--- EJERCICIO A ---
Copia tal cual las filas de los datos, empezando por la que contiene "Viewport: 720px width, 540px height." y terminando en la que contiene "click(575, 415)", ambas incluidas.

El director de la revista El Malpensante aprovecha estas épocas para hacer un análisis detallado de los avatares literarios. Su conclusión: el 2011 fue el año de la explosión creativa
Efervescencia es una buena palabra para definir el comportamiento de la literatura colombiana en 2011. Este fue el año de la explosión creativa: así uno viviera al margen del mundo, habría notado que una gran cantidad de personas en una gran cantidad de lugares estaba haciendo una gran cantidad de cosas: o fundando editoriales, o importando libros, o dirigiendo revistas, o escribiendo tuits, o animando blogs, o celebrando coloquios, festivales y mesas redondas. En las notas que siguen procuro dar una imagen de esa efervescencia.
Uno. Los premios jamás han dicho mayor cosa sobre la salud de una literatura; sin embargo, sería difícil pasar por alto que seis autores colombianos obtuvieron importantes galardones en 2011 (Juan Gabriel Vásquez, Carlos Granés, Darío Jaramillo, Juan Esteban Constaín, Piedad Bonnett y Fernando Vallejo). La coincidencia es todavía más sugestiva al considerar que esos premios abarcan géneros tan diversos como la poesía, la novela o el ensayo.

--- EJERCICIO B ---
Prosigue el texto sobre la literatura colombiana en 2011 desde su última oración.

--- DATOS DEL EJERCICIO ---
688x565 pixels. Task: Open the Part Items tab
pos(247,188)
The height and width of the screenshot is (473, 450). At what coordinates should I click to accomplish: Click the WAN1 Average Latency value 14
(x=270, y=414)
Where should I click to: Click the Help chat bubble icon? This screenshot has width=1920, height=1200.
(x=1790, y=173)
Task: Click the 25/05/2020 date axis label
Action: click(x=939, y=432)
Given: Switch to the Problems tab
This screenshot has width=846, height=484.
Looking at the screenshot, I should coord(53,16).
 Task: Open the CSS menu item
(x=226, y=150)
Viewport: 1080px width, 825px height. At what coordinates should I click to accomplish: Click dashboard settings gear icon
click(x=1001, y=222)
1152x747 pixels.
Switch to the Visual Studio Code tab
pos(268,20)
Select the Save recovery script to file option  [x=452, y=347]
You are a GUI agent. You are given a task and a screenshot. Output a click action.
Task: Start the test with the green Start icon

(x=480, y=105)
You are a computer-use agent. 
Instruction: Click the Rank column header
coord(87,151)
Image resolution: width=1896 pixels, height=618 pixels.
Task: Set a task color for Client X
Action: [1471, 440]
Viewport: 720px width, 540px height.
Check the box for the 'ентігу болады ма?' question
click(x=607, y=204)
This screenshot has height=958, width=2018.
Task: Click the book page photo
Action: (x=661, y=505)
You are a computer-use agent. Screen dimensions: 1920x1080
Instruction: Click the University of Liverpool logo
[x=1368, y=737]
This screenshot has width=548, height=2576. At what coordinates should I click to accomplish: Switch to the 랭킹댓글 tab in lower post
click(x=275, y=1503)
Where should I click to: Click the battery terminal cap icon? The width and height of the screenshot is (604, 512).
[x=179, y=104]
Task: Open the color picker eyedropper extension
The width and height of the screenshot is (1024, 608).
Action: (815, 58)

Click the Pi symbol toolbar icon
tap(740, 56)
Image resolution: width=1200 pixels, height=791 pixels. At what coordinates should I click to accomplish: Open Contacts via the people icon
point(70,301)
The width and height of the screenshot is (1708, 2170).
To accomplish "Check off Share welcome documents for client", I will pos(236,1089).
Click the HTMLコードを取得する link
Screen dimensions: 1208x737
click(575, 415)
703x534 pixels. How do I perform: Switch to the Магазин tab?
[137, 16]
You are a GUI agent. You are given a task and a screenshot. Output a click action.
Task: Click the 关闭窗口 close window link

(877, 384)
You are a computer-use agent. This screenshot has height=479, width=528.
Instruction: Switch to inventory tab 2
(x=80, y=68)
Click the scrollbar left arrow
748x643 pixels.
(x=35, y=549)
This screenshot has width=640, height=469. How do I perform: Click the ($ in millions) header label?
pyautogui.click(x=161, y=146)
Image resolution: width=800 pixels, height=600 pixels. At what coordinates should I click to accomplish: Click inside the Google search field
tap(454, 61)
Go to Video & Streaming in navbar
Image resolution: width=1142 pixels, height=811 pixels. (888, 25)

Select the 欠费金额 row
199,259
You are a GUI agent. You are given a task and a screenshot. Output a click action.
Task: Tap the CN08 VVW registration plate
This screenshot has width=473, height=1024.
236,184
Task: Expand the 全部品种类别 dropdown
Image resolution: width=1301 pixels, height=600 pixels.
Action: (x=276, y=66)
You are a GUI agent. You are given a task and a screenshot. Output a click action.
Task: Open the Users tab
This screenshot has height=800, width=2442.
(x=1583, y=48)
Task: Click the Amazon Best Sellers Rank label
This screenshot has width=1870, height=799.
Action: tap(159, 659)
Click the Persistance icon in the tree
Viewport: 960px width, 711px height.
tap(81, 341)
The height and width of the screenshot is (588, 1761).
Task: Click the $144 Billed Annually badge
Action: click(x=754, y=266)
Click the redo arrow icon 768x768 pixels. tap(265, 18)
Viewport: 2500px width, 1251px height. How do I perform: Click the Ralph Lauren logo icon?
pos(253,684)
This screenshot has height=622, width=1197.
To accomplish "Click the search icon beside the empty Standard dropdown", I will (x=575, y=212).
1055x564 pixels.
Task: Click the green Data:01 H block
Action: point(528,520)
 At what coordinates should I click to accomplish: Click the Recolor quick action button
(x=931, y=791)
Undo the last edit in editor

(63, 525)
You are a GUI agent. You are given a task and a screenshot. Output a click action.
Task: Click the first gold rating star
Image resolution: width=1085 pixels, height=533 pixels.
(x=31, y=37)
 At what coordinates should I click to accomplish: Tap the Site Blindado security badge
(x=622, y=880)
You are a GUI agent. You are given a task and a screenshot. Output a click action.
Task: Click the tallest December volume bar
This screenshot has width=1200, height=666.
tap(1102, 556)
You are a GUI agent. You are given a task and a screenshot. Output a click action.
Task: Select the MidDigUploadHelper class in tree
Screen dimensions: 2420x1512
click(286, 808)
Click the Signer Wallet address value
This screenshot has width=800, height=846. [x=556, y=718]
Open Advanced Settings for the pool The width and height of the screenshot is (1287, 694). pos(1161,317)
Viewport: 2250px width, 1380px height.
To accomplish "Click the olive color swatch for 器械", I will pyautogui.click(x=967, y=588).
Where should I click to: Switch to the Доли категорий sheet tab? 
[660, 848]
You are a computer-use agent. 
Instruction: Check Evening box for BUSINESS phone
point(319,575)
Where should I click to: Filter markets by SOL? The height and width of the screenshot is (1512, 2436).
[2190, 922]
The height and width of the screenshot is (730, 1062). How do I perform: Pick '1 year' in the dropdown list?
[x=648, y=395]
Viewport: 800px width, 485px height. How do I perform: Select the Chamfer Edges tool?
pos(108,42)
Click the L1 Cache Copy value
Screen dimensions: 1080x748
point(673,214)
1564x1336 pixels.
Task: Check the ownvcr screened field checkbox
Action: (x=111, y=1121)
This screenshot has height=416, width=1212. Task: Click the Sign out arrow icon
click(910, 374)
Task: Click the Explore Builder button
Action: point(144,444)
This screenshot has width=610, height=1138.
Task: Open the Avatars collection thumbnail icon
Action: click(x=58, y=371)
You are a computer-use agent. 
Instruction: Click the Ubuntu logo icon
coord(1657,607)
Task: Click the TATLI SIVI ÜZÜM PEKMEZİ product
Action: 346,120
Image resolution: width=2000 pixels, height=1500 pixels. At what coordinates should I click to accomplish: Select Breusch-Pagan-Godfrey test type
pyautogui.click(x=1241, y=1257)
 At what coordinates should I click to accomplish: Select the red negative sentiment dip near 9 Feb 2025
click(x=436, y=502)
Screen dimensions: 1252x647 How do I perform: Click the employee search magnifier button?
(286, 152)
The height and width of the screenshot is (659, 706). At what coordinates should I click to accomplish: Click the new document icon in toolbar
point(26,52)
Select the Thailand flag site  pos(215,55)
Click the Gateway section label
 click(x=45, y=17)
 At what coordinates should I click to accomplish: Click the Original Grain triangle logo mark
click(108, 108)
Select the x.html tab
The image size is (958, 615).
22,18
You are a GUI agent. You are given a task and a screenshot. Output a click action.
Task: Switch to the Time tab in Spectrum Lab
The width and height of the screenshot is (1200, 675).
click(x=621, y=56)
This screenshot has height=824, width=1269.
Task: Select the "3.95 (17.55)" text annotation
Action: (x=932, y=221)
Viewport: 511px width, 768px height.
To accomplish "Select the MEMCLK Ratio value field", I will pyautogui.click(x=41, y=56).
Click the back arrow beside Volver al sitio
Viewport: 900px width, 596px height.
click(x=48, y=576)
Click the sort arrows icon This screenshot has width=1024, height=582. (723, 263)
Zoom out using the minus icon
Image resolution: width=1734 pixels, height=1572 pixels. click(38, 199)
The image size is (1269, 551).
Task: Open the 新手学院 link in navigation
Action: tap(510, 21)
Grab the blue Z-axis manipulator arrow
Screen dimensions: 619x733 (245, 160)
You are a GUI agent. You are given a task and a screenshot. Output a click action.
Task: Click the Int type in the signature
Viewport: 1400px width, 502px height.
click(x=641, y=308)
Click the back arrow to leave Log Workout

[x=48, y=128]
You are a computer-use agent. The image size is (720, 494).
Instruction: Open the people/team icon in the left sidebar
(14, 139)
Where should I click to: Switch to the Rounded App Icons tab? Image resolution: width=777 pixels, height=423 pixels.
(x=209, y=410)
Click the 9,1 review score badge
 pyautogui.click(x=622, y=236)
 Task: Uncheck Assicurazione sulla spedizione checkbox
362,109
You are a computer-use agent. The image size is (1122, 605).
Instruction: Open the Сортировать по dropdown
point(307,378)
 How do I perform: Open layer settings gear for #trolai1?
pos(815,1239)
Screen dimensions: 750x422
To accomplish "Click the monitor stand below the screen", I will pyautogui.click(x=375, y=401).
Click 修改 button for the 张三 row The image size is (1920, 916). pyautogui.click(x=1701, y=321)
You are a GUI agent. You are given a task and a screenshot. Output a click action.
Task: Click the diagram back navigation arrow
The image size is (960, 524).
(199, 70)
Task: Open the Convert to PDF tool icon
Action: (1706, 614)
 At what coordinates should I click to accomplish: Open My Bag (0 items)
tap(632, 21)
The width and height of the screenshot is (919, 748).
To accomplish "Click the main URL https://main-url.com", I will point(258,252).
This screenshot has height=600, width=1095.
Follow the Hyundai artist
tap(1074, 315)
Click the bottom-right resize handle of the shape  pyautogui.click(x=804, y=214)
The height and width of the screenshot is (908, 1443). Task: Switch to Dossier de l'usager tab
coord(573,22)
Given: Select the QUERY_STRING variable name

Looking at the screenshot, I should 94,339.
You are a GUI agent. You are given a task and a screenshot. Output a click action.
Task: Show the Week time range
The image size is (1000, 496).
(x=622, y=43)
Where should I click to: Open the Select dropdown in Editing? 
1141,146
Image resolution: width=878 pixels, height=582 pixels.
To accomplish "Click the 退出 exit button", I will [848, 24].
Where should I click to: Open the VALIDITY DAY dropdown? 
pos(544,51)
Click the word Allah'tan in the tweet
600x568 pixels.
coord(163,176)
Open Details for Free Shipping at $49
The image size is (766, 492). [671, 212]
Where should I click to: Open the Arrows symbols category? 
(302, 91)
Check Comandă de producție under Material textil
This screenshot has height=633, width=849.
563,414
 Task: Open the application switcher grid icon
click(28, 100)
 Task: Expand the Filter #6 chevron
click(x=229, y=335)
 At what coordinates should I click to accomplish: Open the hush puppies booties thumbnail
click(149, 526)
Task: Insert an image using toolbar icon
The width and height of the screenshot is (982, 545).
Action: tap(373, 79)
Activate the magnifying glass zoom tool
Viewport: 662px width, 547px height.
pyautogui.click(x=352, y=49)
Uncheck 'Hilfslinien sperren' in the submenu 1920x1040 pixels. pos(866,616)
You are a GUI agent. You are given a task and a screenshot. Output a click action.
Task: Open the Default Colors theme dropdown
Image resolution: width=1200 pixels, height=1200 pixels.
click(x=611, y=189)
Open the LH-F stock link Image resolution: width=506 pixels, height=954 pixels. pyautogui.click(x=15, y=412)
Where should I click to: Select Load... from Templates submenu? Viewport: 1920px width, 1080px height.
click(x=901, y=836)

--- RESPUESTA A ---
Viewport: 720px width, 540px height.
Check the box for the 'ентігу болады ма?' question
click(x=607, y=204)
This screenshot has height=958, width=2018.
Task: Click the book page photo
Action: (x=661, y=505)
You are a computer-use agent. Screen dimensions: 1920x1080
Instruction: Click the University of Liverpool logo
[x=1368, y=737]
This screenshot has width=548, height=2576. At what coordinates should I click to accomplish: Switch to the 랭킹댓글 tab in lower post
click(x=275, y=1503)
Where should I click to: Click the battery terminal cap icon? The width and height of the screenshot is (604, 512).
[x=179, y=104]
Task: Open the color picker eyedropper extension
The width and height of the screenshot is (1024, 608).
Action: (815, 58)

Click the Pi symbol toolbar icon
tap(740, 56)
Image resolution: width=1200 pixels, height=791 pixels. At what coordinates should I click to accomplish: Open Contacts via the people icon
point(70,301)
The width and height of the screenshot is (1708, 2170).
To accomplish "Check off Share welcome documents for client", I will pos(236,1089).
Click the HTMLコードを取得する link
Screen dimensions: 1208x737
click(575, 415)

--- RESPUESTA B ---
Podemos discutir los méritos o inconsistencias de esos premios; podemos examinar la justicia o desatino de esas nominaciones; podemos intentar una explicación de por qué está pasando (aquí, por desgracia, no tengo espacio para nada de ello); lo que no se puede olvidar es que la literatura colombiana ha ganado una audiencia de la cual carecía y que el fenómeno dista de limitarse a la narrativa.
Dos. Celebro como tantos el inesperado éxito de La luz difícil de Tomás González. Después de casi cuarenta años escribiendo libros, es una magnífica noticia que el grueso del público lo haya descubierto. Aun así, debo decir que la gran revelación de la literatura colombiana es Carlos Granés, autor de El puño invisible. Arte, revolución y un siglo de cambios culturales. Este libro, con el cual ganó el III Premio de Ensayo Isabel Polanco, no sólo ofrece una espléndida historia del paradójico destino de las vanguardias en el siglo XX, también es un tratado con la rara virtud de introducir la literatura en los dilemas políticos, sociales y morales del día. ¿Cuánto hace que eso no pasaba? ¡Oh! ¡Acudir a un crítico literario en busca de ideas!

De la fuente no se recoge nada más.